4.1. Financial authorities' supervision of financial institutions' third-party risk management
Most jurisdictions already cover outsourcing in their regulations and supervision. In addition, several financial authorities have recently modernised their frameworks to encompass third-party service relationships more holistically in line with the approach in this toolkit.
Financial institutions must ensure, usually through contractual means, that their third-party service relationships allow them to meet their regulatory responsibilities. This includes financial institutions (including their designated agents) having appropriate access, audit, and information rights relating to the relevant service(s). To the extent required in the regulatory framework, such rights are provided for financial authorities (including their designated agents). This may be ensured in contracts between financial institutions and their service providers or, in certain jurisdictions, through direct requirements or expectations on financial sector critical service providers. Financial institutions may occasionally find themselves in a weaker negotiation position relative to certain third-party service providers.

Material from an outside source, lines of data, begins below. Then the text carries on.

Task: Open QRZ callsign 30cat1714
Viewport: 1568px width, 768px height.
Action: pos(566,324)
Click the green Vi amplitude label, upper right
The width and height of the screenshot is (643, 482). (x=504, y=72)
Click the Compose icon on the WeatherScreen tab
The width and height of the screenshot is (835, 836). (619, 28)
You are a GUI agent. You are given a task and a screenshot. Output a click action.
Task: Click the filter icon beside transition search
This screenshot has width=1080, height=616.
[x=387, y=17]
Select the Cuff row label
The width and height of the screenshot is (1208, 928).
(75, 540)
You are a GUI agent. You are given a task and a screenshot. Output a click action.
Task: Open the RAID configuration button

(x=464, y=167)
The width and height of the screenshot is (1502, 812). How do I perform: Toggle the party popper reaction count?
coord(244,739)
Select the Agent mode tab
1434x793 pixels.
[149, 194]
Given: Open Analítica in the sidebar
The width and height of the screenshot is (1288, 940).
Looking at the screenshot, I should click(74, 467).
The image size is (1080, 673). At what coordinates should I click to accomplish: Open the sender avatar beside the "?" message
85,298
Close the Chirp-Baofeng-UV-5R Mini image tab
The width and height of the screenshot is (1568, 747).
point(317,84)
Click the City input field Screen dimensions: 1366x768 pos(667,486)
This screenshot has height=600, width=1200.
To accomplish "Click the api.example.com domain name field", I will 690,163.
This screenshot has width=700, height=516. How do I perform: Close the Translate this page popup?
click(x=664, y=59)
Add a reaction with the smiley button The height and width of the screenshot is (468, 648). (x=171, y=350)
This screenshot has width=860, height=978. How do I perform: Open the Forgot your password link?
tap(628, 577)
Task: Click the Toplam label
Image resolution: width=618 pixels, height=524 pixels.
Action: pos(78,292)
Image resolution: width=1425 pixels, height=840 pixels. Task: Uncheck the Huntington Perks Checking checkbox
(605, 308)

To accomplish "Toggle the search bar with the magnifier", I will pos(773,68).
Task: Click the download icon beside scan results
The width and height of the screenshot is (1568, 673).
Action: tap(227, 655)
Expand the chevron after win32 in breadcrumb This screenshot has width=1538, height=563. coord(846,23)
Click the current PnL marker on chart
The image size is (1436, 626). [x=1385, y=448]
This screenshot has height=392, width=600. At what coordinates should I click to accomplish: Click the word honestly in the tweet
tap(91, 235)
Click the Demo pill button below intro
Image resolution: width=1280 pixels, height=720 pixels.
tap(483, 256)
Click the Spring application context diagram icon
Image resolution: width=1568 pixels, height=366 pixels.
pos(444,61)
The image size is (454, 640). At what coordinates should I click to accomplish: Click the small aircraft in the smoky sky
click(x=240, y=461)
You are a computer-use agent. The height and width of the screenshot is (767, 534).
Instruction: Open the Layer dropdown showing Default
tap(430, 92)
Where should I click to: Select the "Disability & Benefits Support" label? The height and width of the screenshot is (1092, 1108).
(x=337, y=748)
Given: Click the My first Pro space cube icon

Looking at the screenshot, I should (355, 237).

Where this is the case, clear regulatory and supervisory expectations by authorities about what contracts for critical services should include, where appropriate, can help partially level the playing field.
Financial authorities may also obtain assurance about the resilience of service providers and the services they provide to financial institutions through:
- Regular supervisory engagement with financial institutions, including ad-hoc information requests, individual and horizontal reviews of financial institutions, and reviews of the assurance and information that financial institutions receive from service providers, including (if appropriate) the results of independent audits or collaborative assurance exercises, such as pooled audits.